1. Click the ‘Start Button’
2. Enter ‘msconfig’ into the run box.
3. Press ‘Enter’
4. Select the ‘Boot’ Tab
5. Select ‘Advanced Options’
6. Check the box titled “Number of processors”
7. Choose the maximum number of processors from the dropdown
8. Select ‘Ok’
9. Select ‘Apply’
10. That’s it!
Next time you reboot your computer there should be an increase in your startup time. A great way to test how much of an improvement you have made is to time your startup with a stopwatch before you make this change and then time it again after making it.
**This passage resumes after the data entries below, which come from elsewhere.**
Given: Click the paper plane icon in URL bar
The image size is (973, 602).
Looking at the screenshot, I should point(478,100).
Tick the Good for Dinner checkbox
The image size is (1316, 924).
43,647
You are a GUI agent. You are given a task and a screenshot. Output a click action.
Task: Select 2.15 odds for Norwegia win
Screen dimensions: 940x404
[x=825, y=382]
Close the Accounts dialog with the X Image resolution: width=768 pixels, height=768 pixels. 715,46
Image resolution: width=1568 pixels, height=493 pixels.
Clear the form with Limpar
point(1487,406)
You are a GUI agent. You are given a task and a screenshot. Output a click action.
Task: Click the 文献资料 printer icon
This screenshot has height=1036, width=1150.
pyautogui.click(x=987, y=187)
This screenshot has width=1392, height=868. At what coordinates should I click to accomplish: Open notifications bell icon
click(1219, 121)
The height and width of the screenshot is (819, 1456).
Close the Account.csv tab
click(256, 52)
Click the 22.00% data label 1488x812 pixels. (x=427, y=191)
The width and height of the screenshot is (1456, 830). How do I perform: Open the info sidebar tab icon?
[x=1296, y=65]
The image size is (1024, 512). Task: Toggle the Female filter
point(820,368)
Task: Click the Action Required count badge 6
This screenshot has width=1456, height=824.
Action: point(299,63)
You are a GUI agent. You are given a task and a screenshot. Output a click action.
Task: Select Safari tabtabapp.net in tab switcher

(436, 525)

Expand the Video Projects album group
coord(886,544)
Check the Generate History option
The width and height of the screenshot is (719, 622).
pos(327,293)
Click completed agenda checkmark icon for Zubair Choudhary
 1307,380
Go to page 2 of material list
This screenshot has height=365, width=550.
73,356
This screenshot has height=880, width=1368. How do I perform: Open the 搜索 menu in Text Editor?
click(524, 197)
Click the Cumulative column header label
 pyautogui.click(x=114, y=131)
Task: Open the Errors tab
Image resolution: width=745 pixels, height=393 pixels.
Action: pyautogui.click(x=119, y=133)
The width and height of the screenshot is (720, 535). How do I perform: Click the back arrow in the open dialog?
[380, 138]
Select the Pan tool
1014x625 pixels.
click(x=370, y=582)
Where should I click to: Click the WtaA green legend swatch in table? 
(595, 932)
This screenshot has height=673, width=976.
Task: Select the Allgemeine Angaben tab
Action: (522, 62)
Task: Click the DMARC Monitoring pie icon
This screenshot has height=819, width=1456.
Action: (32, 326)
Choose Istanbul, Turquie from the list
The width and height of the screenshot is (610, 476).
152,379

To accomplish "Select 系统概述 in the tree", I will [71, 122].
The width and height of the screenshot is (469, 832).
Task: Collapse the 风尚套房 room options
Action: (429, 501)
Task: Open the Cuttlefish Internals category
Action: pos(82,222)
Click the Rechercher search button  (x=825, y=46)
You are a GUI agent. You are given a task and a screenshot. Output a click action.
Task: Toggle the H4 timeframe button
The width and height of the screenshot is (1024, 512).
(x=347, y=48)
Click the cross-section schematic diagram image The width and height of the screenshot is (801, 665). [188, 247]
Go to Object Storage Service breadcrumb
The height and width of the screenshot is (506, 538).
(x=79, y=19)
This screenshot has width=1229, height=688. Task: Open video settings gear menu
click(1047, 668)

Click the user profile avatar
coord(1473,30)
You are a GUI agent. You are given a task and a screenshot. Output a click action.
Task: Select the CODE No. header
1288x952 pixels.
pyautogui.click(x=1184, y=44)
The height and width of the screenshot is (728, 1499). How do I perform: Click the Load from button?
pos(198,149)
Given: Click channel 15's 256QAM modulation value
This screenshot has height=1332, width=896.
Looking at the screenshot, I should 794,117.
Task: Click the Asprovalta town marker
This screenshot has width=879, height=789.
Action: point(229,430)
Stay tuned for more Faster 7 speedup tips.
20. How To Disable CPU Core Parking For Dual And Quad Processors:
For those of you who are using laptops with Windows 7 or Vista installed, you may be disappointed to find out the dual, quad or octal core processor you invested in isn’t actually using all of the cores. That’s right… out of the box these operating systems might not fully enable the distribution of processes over the cores for certain system configurations. For the most part, these configurations are limited to laptops.
The reason for disabling multiple cores really comes down to energy consumption. The default power profiles set forth by Microsoft opt for an energy savings based configuration, even when the power settings are set to full performance. Personally, I find it rather obnoxious, as once I disabled core parking, I saw a significant increase in all of my processor intensive tasks.
1. Copy the following registry key entry between the brackets [ 0cc5b647-c1df-4637-891a-dec35c318583 ].
2. Select your start button.
3. In the search box, type ‘regedit’ and press enter.
4. Once your registry editor is open, select ‘Edit’ and ‘Find…’.
5. Paste the above registry key in the box and select ‘Find’.
6. Once it has located it, look for the keys on the right hand side labeled MinValue and MaxValue.
7. Double click on each value and make sure they are both set to ’0′.
8. Select ‘Edit’ and ‘Find Next…’.
9. Continue to replace MinValue and MaxValue for each entry until you have replaced them all.
10. Close the registry editor and shut down your computer.
11. Power the computer back up.
12. Core Parking should now be disabled.
To check whether or not your cores are parked simply press ctrl + alt + del and open the task manager. You can then select the ‘Performance’ tab and open the ‘Resource Monitor…’. Within the resource monitor, select the ‘CPU’ tab and look at the graphs on the right hand side. None of the CPUs should say, in text, that they are parked. If they do not, then your processor cores are not parked.